NATIONAL UNIVERSITY OF IRELAND, GALWAY

SEMESTER II EXAMINATIONS, 2008/

SECOND ARTS EXAMINATION

EN288 Specialist Studies

Professor A. Minnis

Professor H. McDermott

Dr. J. Carlson

Dr. E. Tilley

Professor A. Frazier

Mr. S. Kavanagh

TIME ALLOWED: TWO HOURS

ANSWER EITHER EN288(1) OR EN288(2)

EN288 (1) Dr Carlson and Dr Tilley

ANSWER BOTH SECTION A AND SECTION B

PLEASE USE A SEPARATE ANSWER BOOK FOR EACH SECTION

Section A: Gothic Literature (Dr Tilley)

1. Identify the speaker and explain the significance of three of the following four quotations:

a) “’This faculty, the power of speaking to me, will be my undoing. It won’t let me pray, it interrupts me with dreadful blasphemies. I dare not go on, I could not. Oh! Doctor, can the skill, and thought, and prayers of man avail me nothing!’”

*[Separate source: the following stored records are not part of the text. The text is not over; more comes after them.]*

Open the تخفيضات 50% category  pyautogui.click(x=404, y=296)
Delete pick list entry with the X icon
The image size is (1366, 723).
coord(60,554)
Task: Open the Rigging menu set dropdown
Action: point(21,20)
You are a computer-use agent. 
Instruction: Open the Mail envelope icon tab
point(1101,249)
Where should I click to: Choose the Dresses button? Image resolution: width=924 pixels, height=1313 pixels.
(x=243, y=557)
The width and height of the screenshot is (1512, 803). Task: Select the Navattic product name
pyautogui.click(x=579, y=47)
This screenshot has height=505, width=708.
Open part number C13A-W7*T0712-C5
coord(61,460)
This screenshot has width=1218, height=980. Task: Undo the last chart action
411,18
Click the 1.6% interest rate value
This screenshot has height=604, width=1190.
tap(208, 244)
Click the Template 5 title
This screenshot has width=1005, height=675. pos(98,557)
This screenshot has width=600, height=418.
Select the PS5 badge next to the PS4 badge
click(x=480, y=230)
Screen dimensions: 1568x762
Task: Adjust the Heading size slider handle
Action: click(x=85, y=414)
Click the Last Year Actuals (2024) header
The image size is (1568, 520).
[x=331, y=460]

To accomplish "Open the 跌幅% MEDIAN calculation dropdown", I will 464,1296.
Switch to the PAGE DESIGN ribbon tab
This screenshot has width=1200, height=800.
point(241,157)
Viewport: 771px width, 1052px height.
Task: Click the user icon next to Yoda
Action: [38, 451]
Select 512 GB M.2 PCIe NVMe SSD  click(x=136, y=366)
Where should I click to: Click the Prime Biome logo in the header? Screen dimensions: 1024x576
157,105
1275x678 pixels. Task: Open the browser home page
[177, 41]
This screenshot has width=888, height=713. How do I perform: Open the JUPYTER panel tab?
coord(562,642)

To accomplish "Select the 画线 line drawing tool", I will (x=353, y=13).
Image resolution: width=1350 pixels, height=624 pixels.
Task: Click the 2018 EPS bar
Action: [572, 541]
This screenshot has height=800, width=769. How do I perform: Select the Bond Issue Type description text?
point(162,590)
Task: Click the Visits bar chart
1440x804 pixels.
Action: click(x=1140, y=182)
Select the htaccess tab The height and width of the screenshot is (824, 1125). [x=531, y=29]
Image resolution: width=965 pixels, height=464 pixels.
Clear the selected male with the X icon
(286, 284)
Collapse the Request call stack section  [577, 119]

b) “With every day, and from both sides of my intelligence, the moral and the intellectual, I thus drew steadily nearer to that truth by whose partial discovery I have been doomed to such a dreadful shipwreck: that man is not truly one, but two. I say two, because the state of my own knowledge does not pass beyond that point. Others will follow, others will outstrip me on the same lines; and I hazard the guess that man will be ultimately known for a mere polity of multifarious, incongruous and independent denizens.”

c) “They are in my ears still, his supreme surrender of the name and his tribute to my devotion. ‘What does he matter now, my own?— what will he ever matter? I have you,’ I launched at the beast, ‘but he has lost you for ever!’ Then for the demonstration of my work, ‘There, there!’ I said to Miles.”

d) “He looked like a figure of Thor as his untrembling arm rose and fell, driving deeper and deeper the mercy-bearing stake, whilst the blood from the pierced heart welled and spurted up around it. His face was set, and high duty seemed to shine through it; the sight of it gave us courage, so that our voices seemed to ring through the little vault.”

2. Answer one of the following questions. The texts to be used for this section are: Poe (“Ligeia,” “William Wilson,” “The Fall of the House of Usher,”), The Strange Case of Dr Jekyll and Mr Hyde , Dracula , Sheridan LeFanu (“Green Tea,” “Carmilla”), The Turn of the Screw. Please note that you must discuss the work of TWO authors in your answers.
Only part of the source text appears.